Check each line of the entries below for the word "label" and state only how many lines have it.

Items from a dataset:
= Beginning of Section =

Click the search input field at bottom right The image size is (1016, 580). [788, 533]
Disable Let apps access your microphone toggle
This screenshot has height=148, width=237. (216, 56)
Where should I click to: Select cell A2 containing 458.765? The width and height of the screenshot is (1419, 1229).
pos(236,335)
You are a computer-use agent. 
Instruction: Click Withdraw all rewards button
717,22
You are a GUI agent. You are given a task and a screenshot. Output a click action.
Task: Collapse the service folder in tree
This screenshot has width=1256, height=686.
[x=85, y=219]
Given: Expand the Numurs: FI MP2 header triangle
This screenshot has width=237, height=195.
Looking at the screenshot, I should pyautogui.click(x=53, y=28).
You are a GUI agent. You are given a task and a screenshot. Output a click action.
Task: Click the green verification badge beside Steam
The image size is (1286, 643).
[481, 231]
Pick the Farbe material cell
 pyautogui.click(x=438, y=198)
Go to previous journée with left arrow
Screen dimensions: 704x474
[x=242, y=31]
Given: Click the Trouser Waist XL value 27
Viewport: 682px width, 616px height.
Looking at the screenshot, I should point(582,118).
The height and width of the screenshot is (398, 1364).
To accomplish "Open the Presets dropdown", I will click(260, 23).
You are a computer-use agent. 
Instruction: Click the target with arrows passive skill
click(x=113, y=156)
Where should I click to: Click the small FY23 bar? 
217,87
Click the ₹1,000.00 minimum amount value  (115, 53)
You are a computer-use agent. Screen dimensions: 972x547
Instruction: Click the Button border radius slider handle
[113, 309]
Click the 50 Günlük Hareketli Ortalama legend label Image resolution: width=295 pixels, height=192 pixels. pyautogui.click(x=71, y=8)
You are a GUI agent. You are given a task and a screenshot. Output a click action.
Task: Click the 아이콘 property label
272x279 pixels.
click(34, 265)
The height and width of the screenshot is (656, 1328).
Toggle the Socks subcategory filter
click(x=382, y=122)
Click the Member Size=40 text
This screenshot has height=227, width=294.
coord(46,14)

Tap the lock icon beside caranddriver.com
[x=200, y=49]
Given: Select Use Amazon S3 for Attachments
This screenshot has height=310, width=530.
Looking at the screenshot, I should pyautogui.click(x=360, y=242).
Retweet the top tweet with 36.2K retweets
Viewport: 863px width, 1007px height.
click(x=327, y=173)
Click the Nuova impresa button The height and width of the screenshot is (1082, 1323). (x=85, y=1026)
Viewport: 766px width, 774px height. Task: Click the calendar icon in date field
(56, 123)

= End of Section =

WRITTEN RESPONSE – 2